Jorge López Pérez, also known as El Chuta, is a Mexican suspected drug lord and high-ranking member of Los Zetas, a criminal group based in Tamaulipas, Mexico. López Pérez joined the Mexican Army in 1979. He specialised in martial arts, parachuting, explosives and guerrilla warfare tactics. In 1981, he deserted from the military and joined a cell of the Juárez Cartel, where he coordinated drug trafficking operations in Cancún. In the early 2000s, López Pérez left and worked as an independent trafficker before joining the Gulf Cartel. He became one of the first members of the cartel's newly formed paramilitary wing, Los Zetas. Like López Pérez, most of the first members of Los Zetas were ex-military. Wanted on drug trafficking charges, he is one of the last remaining fugitives from the early Zetas generation.

==Early life and career==
López Pérez joined the Mexican Army on 1 October 1979. He was enrolled as a paratrooper in the Parachute Rifle Brigade (Spanish: Brigada de Fusileros Paracaidistas) and was stationed at the Santa Lucía military base in the State of Mexico. During his tenure in the military, he became a specialist in martial arts, parachuting, explosives and guerrilla warfare tactics. He deserted from the military on 17 September 1981. López Pérez then joined the Juárez Cartel and was assigned to head drug trafficking operations in Cancún. He was part of a Quintana Roo-based cell headed by kingpin Alcides Ramón Magaña ("El Metro"). The local gang was known as the Cancún Cartel and/or the Southeast Cartel. When Ramón Magaña was arrested in June 2001, his colleague Jesús Albino Quintero Meraz ("El Beto") contacted López Pérez with a new job offer. Quintero Meraz suggested that he join the Gulf Cartel under kingpin Osiel Cárdenas Guillén. However, López Pérez moved to Veracruz and became successful as an independent drug trafficker instead. After Quintero Meraz was arrested in 2002, López Pérez moved to Yucatán to manage Colombian narcotics with several local smugglers. He fled to Tamaulipas in 2003 after the Mexican Army's efforts to apprehend him intensified.

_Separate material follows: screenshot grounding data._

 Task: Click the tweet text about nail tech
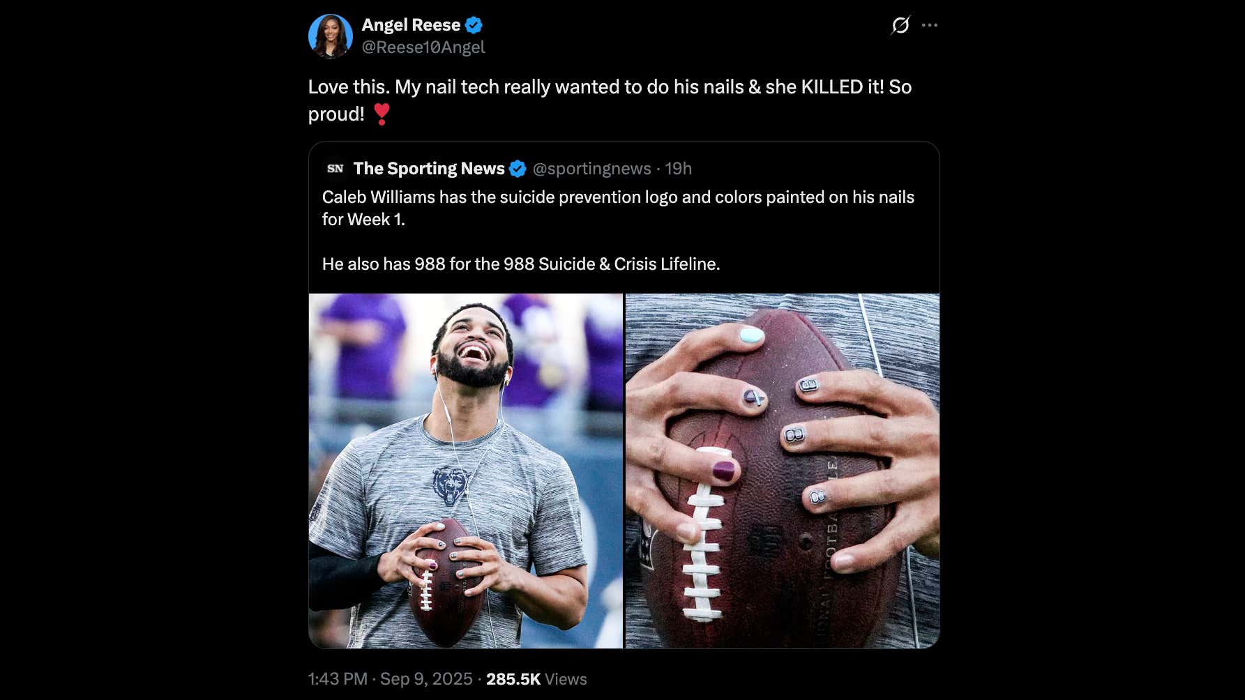tap(610, 87)
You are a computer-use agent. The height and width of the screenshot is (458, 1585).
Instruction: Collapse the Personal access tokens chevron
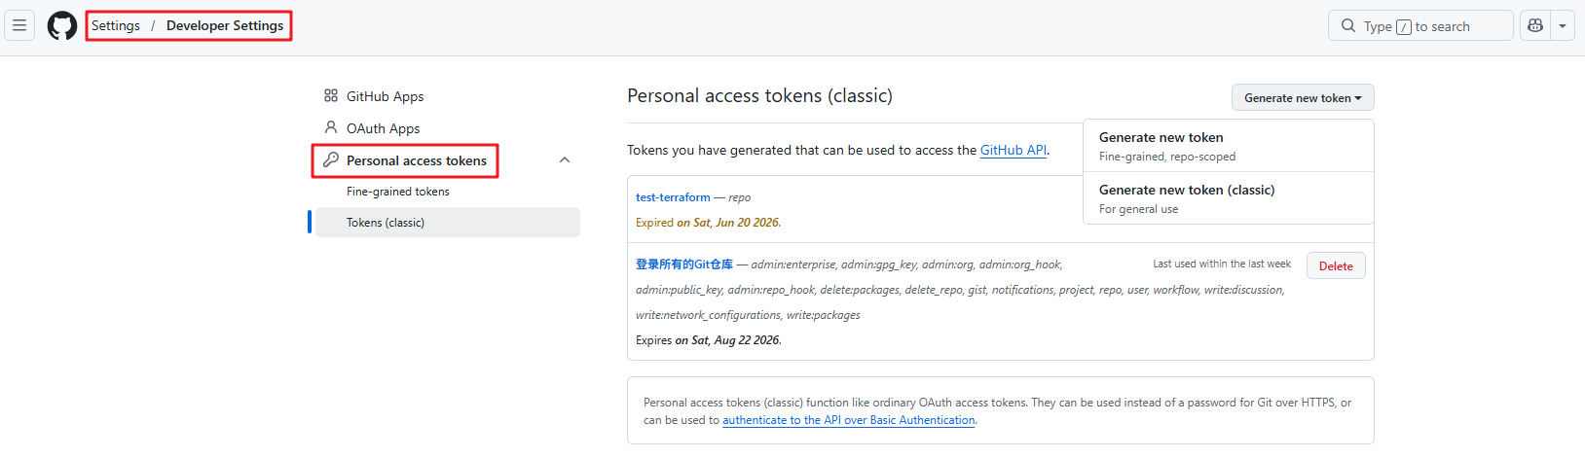pyautogui.click(x=565, y=159)
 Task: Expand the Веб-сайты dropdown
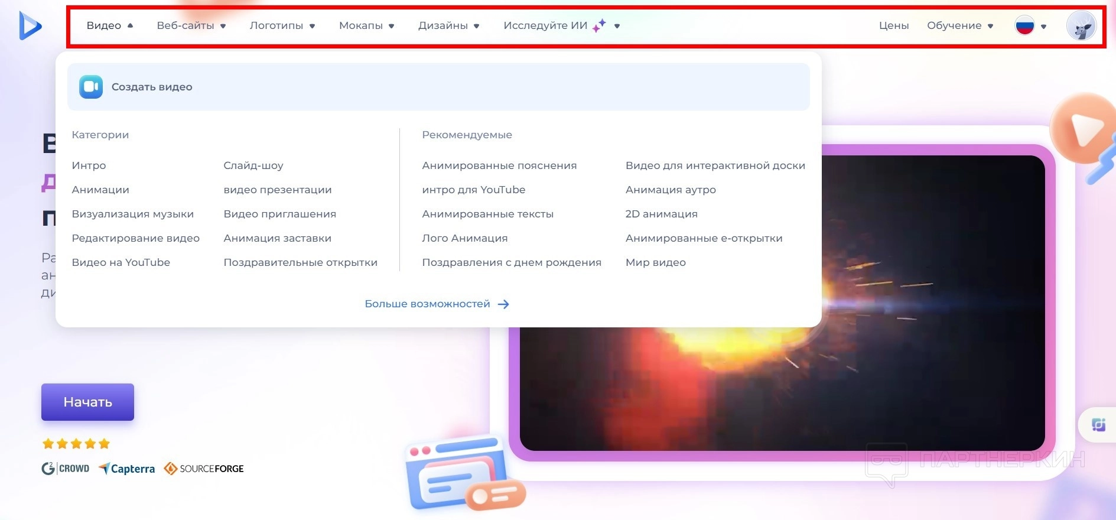point(191,26)
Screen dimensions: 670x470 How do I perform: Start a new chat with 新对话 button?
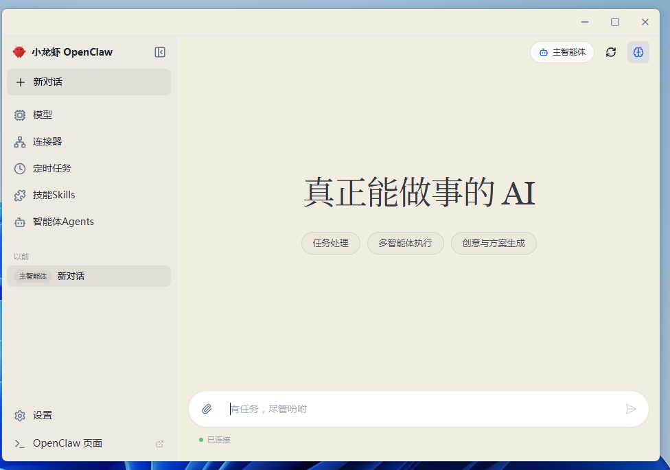coord(89,82)
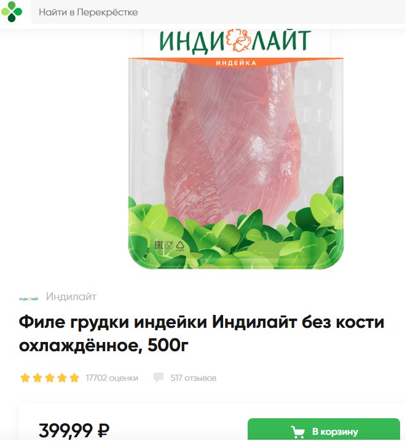Click the recycling symbol on the package
Screen dimensions: 405x441
180,245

Once in Tamaulipas, he was hired by Rogelio González Pizaña ("Z-2") and formally joined Los Zetas, the Gulf Cartel's newly formed paramilitary group that was originally composed of ex-commandos. López Pérez knew a number of members of Los Zetas from his days in the military. His alias "El Chuta" derived from the word "parachuting". López Pérez is often cited as one of the founding members of Los Zetas. When the group was formed in the late 1990s, it was originally responsible for proving security services to Cárdenas Guillén and carrying out executions on the cartel's behalf. However, it underwent organizational changes over the years and began to involve itself in other criminal activities, like drug trafficking alongside the Gulf Cartel. Due to his previous experience in the Juárez Cartel and his knowledge of drug operations in the area, López Pérez was assigned to coordinate drug trafficking activities for Los Zetas in Cancún. He was responsible for coordinating smuggling activities at the Cancún International Airport. According to security forces, López Pérez and other members of Los Zetas based in the Mexican states of Quintana Roo, Yucatán, Chiapas, and Campeche receive protection from corrupt municipal authorities and former members of the Juárez Cartel.

In Los Zetas, he reported directly to Heriberto Lazcano Lazcano ("Z-3"), who co-headed the criminal group with Miguel Treviño Morales ("Z-40"). In 2002, López Pérez and his colleague Jesús Enrique Rejón Aguilar ("El Mamito") were responsible for training new Zetas' hires. In 2004, he was responsible for coordinating international drug trafficking shipments in the Riviera Maya, an area that extended from Cancún to Tulum. This region was a strategic reception area for Los Zetas because it allowed them to receive South American narcotics arriving by boat. The drugs were stored in Playa del Carmen and Cancún for further distribution. In 2009, he was cited as a regional leader of Los Zetas in the state of Coahuila, a region he reportedly shared with Galindo Mellado Cruz ("Z-9"). That year Mexican federal authorities listed him, along with Lazcano, Rejón Aguilar, Gustavo González Castro ("El Erótico") and Flavio Méndez Santiago, as one of the leading fugitives in Los Zetas.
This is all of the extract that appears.